What to work on:
Could you put the lines below into a Markdown table with the columns "Row" and "Line", starting at the line that contains "You are a GUI" and stopping after the last line? Number each row, skip blank lines, and leave the pictures out.

[Start of Stored data]

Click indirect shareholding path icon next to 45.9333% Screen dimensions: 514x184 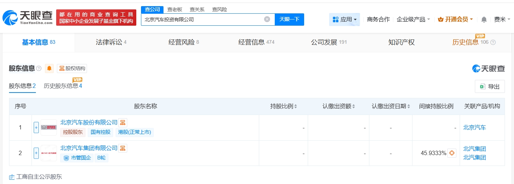click(x=452, y=153)
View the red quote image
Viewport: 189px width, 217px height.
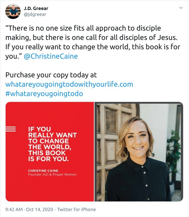click(x=50, y=152)
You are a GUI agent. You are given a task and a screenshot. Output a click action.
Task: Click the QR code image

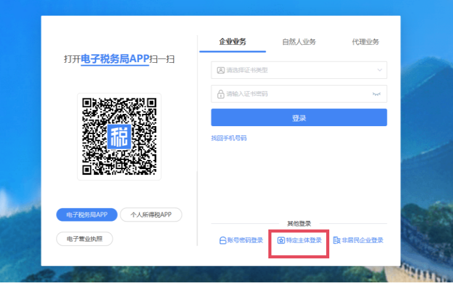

[End of Stored data]

Reply:
| Row | Line |
|---|---|
| 1 | You are a GUI agent. You are given a task and a screenshot. Output a click action. |
| 2 | Task: Click the QR code image |